[Begin Data to process]

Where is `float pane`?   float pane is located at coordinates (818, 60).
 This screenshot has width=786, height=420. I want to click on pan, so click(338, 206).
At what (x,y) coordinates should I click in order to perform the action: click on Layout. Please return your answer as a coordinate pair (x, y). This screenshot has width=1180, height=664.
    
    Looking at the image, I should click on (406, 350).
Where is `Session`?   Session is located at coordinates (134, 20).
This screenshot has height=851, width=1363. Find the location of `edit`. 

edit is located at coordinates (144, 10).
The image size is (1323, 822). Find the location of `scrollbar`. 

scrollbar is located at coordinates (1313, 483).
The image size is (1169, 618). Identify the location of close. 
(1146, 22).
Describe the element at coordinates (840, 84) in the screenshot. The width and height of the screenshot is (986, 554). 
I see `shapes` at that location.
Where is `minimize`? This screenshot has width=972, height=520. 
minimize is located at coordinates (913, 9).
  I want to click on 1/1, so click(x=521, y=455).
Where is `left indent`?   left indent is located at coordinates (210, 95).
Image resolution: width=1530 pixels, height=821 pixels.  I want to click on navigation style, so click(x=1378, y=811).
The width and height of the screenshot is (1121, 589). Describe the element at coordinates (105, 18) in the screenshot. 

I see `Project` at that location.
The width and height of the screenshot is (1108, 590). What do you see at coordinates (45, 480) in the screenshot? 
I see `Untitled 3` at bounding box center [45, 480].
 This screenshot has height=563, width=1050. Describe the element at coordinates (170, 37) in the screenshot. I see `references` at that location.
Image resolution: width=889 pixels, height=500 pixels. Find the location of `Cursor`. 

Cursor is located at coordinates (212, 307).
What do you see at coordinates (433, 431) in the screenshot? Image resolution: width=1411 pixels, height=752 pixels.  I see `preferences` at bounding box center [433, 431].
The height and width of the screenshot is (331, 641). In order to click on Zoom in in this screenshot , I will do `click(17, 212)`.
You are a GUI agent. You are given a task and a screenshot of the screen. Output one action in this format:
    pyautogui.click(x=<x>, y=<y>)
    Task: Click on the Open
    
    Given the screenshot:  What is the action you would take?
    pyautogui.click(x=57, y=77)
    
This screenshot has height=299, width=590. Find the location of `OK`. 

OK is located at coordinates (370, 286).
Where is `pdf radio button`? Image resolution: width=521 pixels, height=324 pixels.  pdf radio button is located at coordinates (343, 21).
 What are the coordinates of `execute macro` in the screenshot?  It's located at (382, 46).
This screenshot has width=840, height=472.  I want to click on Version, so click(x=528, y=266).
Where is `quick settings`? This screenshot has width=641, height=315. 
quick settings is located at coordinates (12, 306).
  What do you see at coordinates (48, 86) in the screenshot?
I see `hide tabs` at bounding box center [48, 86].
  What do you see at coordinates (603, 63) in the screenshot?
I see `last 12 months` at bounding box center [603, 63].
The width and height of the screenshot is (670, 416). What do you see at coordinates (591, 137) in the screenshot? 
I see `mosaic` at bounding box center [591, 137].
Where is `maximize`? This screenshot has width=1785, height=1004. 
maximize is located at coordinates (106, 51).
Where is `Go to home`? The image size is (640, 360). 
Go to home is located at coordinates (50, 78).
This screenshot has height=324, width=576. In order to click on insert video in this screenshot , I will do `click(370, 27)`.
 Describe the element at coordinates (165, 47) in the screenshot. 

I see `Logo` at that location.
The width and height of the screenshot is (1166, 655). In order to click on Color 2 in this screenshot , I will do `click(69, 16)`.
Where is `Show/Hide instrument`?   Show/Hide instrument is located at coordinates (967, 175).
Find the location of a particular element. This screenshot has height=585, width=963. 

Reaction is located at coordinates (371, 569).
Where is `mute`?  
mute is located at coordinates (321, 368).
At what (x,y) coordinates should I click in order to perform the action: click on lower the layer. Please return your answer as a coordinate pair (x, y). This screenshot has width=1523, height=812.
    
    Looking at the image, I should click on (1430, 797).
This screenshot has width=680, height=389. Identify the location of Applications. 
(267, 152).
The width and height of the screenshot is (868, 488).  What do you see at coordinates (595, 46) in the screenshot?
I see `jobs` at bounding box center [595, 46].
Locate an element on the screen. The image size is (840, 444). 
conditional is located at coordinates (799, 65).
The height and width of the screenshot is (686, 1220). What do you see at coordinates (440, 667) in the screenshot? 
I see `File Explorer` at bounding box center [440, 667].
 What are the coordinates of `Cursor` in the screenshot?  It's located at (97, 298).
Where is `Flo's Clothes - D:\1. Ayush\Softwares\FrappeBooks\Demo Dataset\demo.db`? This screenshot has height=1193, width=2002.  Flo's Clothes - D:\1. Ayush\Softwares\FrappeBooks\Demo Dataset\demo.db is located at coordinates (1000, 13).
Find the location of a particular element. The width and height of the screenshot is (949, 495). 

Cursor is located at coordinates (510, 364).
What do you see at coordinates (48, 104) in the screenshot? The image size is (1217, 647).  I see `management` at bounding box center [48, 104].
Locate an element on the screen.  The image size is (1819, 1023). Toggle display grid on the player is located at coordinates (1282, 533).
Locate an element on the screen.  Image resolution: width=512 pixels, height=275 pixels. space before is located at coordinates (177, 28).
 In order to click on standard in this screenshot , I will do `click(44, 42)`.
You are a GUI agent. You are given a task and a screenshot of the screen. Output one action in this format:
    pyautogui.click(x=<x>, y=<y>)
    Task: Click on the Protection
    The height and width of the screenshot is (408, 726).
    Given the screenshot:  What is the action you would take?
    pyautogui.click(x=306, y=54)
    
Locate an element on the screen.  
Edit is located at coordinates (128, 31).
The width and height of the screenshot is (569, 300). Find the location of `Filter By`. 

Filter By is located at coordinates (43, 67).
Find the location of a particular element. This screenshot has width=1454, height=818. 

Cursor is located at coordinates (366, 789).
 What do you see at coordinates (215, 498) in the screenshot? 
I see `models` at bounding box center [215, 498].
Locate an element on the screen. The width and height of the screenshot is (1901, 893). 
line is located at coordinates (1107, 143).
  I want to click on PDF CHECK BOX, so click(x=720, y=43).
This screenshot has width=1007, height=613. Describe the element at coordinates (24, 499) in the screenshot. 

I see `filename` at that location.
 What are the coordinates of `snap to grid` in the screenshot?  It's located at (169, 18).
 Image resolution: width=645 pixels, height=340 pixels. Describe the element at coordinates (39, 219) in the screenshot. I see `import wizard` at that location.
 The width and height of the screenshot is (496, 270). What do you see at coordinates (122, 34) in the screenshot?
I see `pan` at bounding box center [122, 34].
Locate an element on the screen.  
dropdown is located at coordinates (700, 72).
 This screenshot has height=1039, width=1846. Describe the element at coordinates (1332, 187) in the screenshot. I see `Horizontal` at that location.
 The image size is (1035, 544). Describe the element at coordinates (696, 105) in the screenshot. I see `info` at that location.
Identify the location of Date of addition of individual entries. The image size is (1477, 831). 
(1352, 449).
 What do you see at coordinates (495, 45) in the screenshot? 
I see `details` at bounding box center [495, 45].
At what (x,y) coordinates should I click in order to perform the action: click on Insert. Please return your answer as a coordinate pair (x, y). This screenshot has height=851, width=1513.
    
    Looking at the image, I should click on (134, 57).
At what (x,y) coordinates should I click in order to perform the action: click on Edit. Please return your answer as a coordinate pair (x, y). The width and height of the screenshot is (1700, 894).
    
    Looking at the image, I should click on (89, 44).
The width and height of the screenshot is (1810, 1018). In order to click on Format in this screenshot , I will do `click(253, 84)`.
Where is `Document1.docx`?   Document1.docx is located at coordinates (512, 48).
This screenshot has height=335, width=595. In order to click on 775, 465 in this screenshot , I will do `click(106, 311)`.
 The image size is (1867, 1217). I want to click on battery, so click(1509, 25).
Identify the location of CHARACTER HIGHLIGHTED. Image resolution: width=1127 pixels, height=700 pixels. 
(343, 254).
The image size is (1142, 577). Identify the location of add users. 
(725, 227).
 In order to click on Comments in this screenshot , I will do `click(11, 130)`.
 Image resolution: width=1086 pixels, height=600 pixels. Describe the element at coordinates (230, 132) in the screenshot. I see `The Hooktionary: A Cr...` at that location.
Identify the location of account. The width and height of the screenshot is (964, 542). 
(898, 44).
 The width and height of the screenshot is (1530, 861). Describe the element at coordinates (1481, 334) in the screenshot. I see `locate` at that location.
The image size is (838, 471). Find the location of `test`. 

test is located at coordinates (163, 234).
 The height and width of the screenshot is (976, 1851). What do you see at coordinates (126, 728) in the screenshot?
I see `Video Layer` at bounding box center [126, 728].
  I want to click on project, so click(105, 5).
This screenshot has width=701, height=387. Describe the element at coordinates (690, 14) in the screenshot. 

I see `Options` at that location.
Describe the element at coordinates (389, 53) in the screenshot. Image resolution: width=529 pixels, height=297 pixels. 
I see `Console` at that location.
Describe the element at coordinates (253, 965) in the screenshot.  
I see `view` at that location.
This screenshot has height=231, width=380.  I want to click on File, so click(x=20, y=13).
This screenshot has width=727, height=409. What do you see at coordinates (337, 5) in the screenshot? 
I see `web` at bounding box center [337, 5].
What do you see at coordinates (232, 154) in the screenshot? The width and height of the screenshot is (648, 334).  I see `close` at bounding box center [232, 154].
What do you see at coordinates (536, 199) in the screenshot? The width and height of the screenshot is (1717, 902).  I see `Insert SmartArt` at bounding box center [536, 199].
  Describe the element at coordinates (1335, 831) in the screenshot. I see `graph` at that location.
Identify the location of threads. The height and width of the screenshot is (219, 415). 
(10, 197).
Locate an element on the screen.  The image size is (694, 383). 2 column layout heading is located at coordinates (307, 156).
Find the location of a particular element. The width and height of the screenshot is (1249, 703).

[End Data to process]

Given instruction: Copy out the stored data word for word, beginning with the line containing "has width=641, height=315." and continuing through the line containing "mute is located at coordinates (321, 368).".

Result of this exercise:
Where is `quick settings`? This screenshot has width=641, height=315. 
quick settings is located at coordinates (12, 306).
  What do you see at coordinates (48, 86) in the screenshot?
I see `hide tabs` at bounding box center [48, 86].
  What do you see at coordinates (603, 63) in the screenshot?
I see `last 12 months` at bounding box center [603, 63].
The width and height of the screenshot is (670, 416). What do you see at coordinates (591, 137) in the screenshot? 
I see `mosaic` at bounding box center [591, 137].
Where is `maximize`? This screenshot has width=1785, height=1004. 
maximize is located at coordinates (106, 51).
Where is `Go to home`? The image size is (640, 360). 
Go to home is located at coordinates (50, 78).
This screenshot has height=324, width=576. In order to click on insert video in this screenshot , I will do `click(370, 27)`.
 Describe the element at coordinates (165, 47) in the screenshot. 

I see `Logo` at that location.
The width and height of the screenshot is (1166, 655). In order to click on Color 2 in this screenshot , I will do `click(69, 16)`.
Where is `Show/Hide instrument`?   Show/Hide instrument is located at coordinates (967, 175).
Find the location of a particular element. This screenshot has height=585, width=963. 

Reaction is located at coordinates (371, 569).
Where is `mute`?  
mute is located at coordinates (321, 368).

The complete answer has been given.